While Covid-19 has largely stolen the headlines this year, we expect an increasing focus on the presidential election as we enter the end of the year. In dealing with extreme uncertainty, we find looking to history can often be the best starting point to understand what comes next.
Since 1926, the average annual return of the S & P has been about 10%, whereas in presidential election years, the market has historically performed slightly better at just over 11%. During election years where the current President has been re-elected, or a different President from the same party has been elected, the S & P 500 averaged growth of 16%. However, when the parties switch, the return averaged just 5%.
One of the reasons for this is very simple – the fact that markets dislike change or the unknown. But generally, it seems more likely to us that the Presidency switched parties because the economy wasn’t particularly strong, rather than the Presidential campaign driving the market. It’s good to recall that Presidents don’t have as much power over the economy as most people think they do, but, for better or worse, that doesn’t really matter too much during an election. If voters think the president has control over the economy, they will vote accordingly. In short, what’s going on in the markets will tell you about the election, rather than the election telling you what will happen in the markets.

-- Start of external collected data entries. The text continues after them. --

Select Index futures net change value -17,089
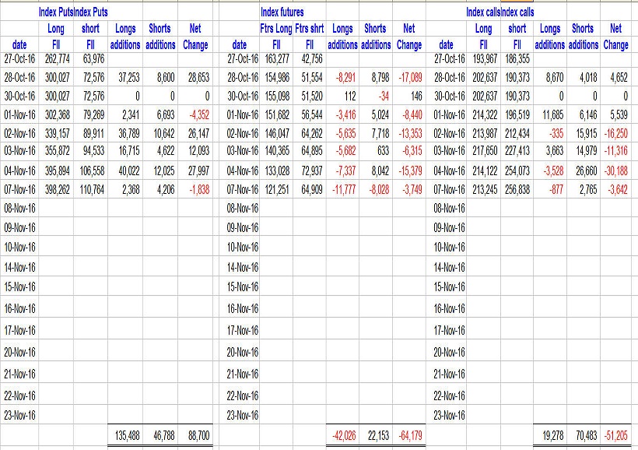 pyautogui.click(x=409, y=78)
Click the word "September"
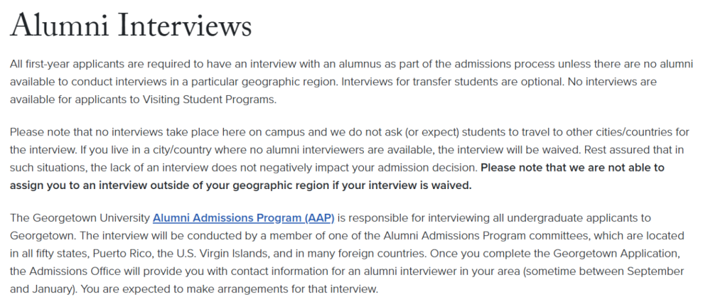Screen dimensions: 703x307 click(x=641, y=270)
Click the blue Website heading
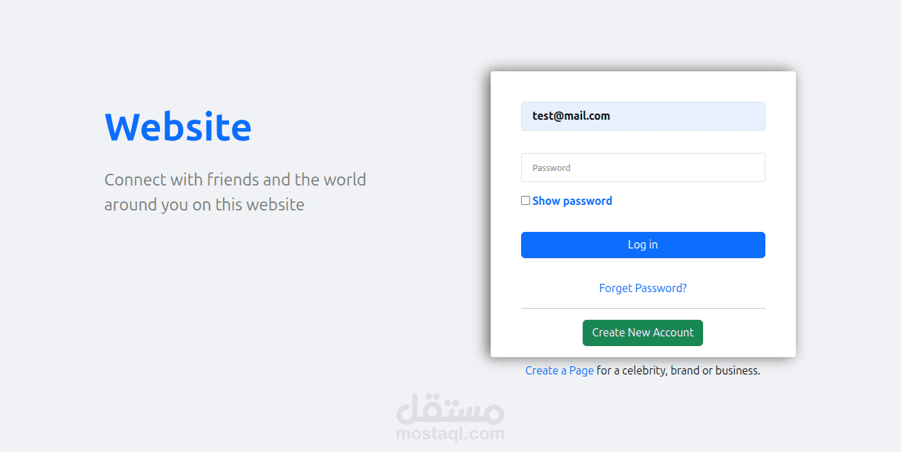The width and height of the screenshot is (901, 452). 178,127
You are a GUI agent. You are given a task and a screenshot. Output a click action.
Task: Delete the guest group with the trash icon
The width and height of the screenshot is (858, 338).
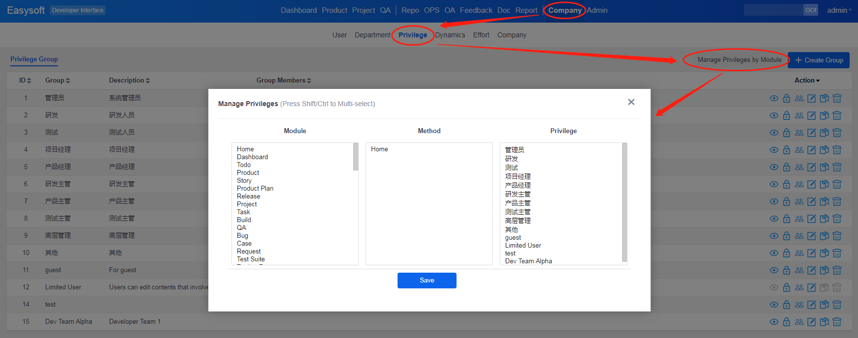(x=837, y=270)
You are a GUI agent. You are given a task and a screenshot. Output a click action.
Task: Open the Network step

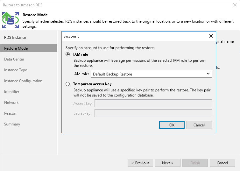point(11,103)
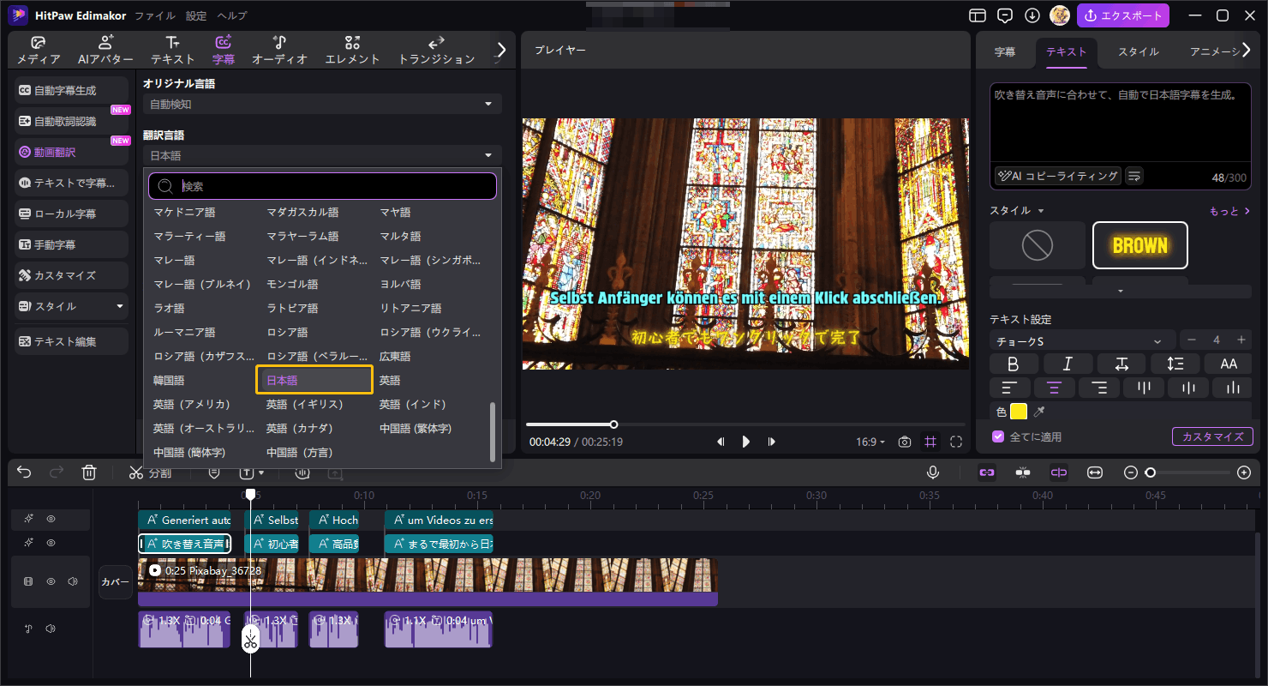This screenshot has height=686, width=1268.
Task: Pick the color eyedropper in text settings
Action: pos(1038,412)
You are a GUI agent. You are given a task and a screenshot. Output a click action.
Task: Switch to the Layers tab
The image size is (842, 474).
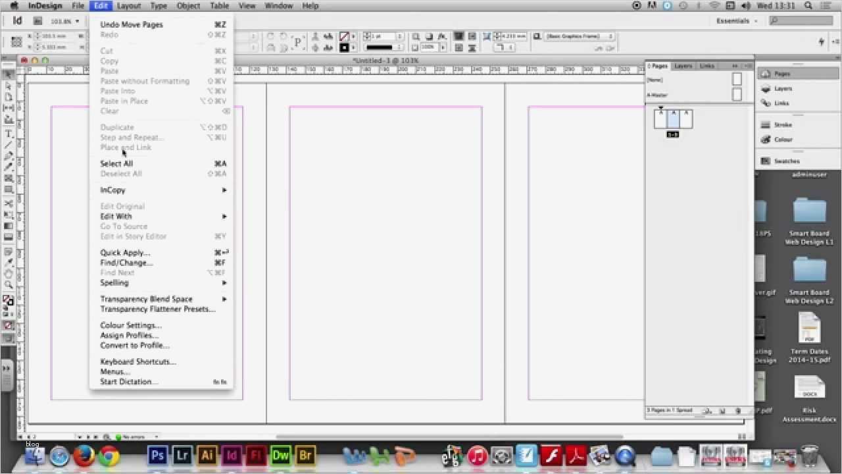683,66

However, we understand that the Presidential election isn’t the only one on people’s minds, many also have concerns about who will control the houses of Congress as well. Over the past 94 years, there has been an equal number of years where the government was controlled by the same party vs being divided among parties – 47 years each.
History suggests that when the government is controlled by the same party, the market tends to get a bit of a lift in the first year before normalizing to a 3 year return roughly in line with historical averages.
While we’re cautiously optimistic about the election and the economic outlook overall, there are headwinds that are cause for concern. For example, unemployment remains at levels last seen during the Great Recession in 2008-2009. The lack of national strategy for dealing with Covid-19 has led to protracted recovery, stimulus talks in Congress have stalled, and geopolitical tensions continue between the U.S. and China.
In an average year, we tend to adjust strategic allocations quarterly but have already actively adjusted client portfolios 5 times to help keep clients ahead of rapidly changing market conditions, the most recent being October 9th. In 2016, we reallocated shortly after the elections, and anticipate making a similar move this fall. Our analysts will continue to closely monitor the market conditions and will continue to make changes to your portfolio based on your financial needs, goals, and risk tolerance.